I was able to accomplish:
- Enjoy Main Street and watch the Welcome Show with Mickey: 8am – 9am
- Ride Peter Pan’s Flight: 9:02am – 9:16am
- Ride The Many Adventures of Winnie the Pooh: 9:19am – 9:27am
- Ride Dumbo: 9:30am – 9:37am
- Ride The Barnstormer: 9:38am – 9:45am
- Journey of the Little Mermaid: 9:50am – 10:01am
- Seven Dwarfs Mine Train with FastPass+: 10:04am – 10:18am
- Pirates of the Caribbean: 10:33am – 10:55am
- Splash Mountain with FastPass+: 11:01am – 11:23am
- Big Thunder Mountain with FastPass+: 11:24am – 11:36am
- it’s a small world with FastPass+: 11:44am – 12:10pm
- Lunch at Columbia Harbour House: 12:11pm – 12:40pm
- Buzz Lightyear’s Space Range Spin: 12:52pm – 1:03pm
At this point, I could continue searching for additional FastPass+ opportunities on the My Disney Experience app or website, while continuing to mix in high-capacity, low-priority attractions. In this area, Carousel of Progress and Monsters, Inc. Laugh Floor would both be good opportunities to get off my feet in some air-conditioning. The quality of the FastPass+ experiences that I’m able to secure will come down to my propensity to click the refresh button, the number of people that I’m searching for, and luck. Like with trying to join a Star Wars: Rise of the Resistance boarding group, you’ll have more luck with more people searching for FP+ availability. Plenty of times, one member of our group has seen a FastPass+ return window come up on their screen that the rest of us hadn’t. So if you’re visiting with two, three, four, or more people, consider having everyone look for additional FP+. Waiting in line or for shows to begin are prime times to be refreshing availability, and a great excuse to no longer have to converse with those around you.
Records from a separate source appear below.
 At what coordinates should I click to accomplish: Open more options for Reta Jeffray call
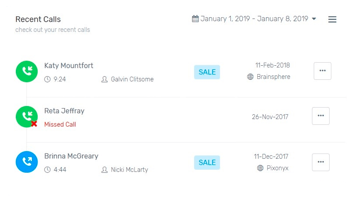320,116
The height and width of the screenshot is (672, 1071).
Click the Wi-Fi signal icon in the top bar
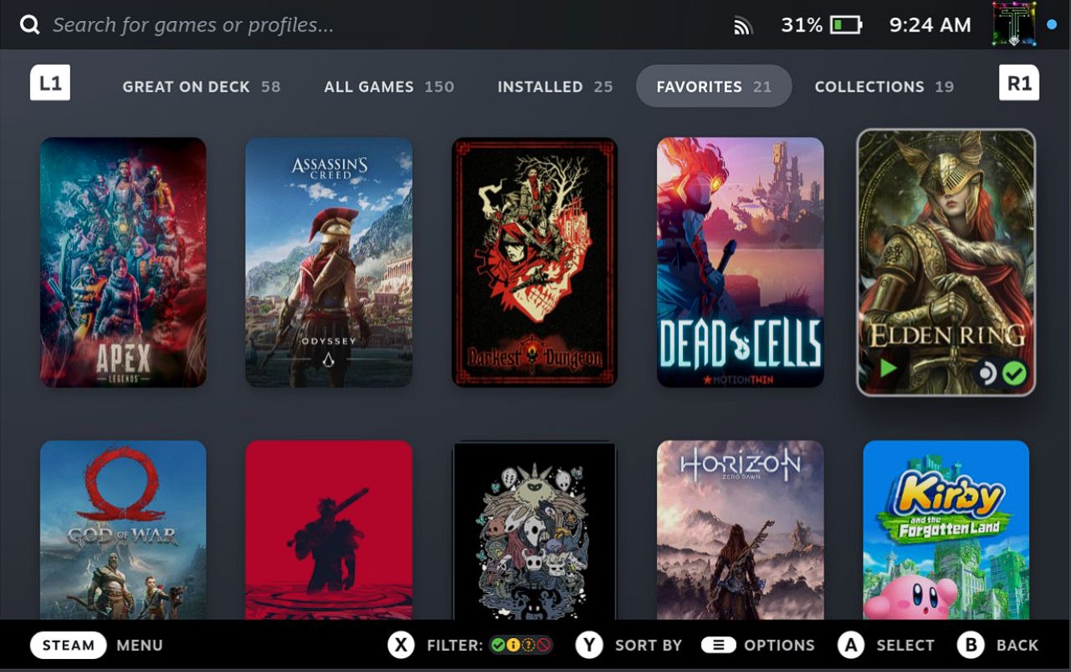(x=742, y=24)
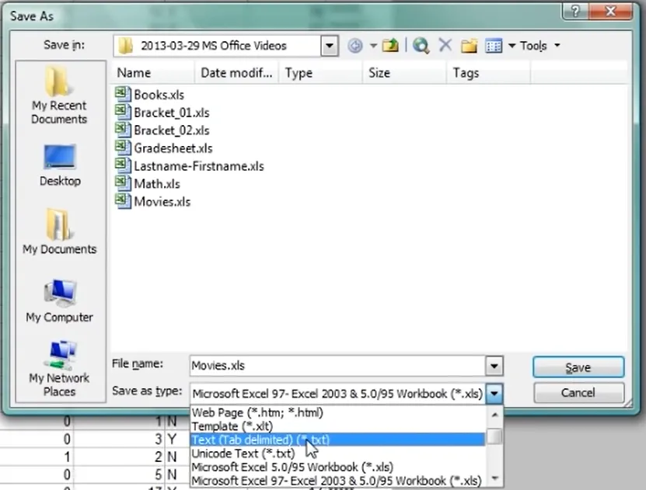Click the Delete (X) icon
This screenshot has height=490, width=646.
[445, 45]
Walt Disney World is now closed “until further notice,” with Disney’s announcement coming on the afternoon of March 27th, or just about five days before they were officially set to reopen. Universal has committed to closing through April 19th, with the likelihood that an extension until the end of the month is coming down the pipeline in the future.
The above picture was taken at 1:10pm, and the lack of people is almost unbelievable considering we’re talking about spring break in the middle of March. Once the Parks eventually do reopen, this will probably “feel” crowded, for at least the first few weeks, as travel capacity increases and health concerns eventually alleviate. We’ll certainly be back out there to reassess how things are looking once the go-ahead order arrives.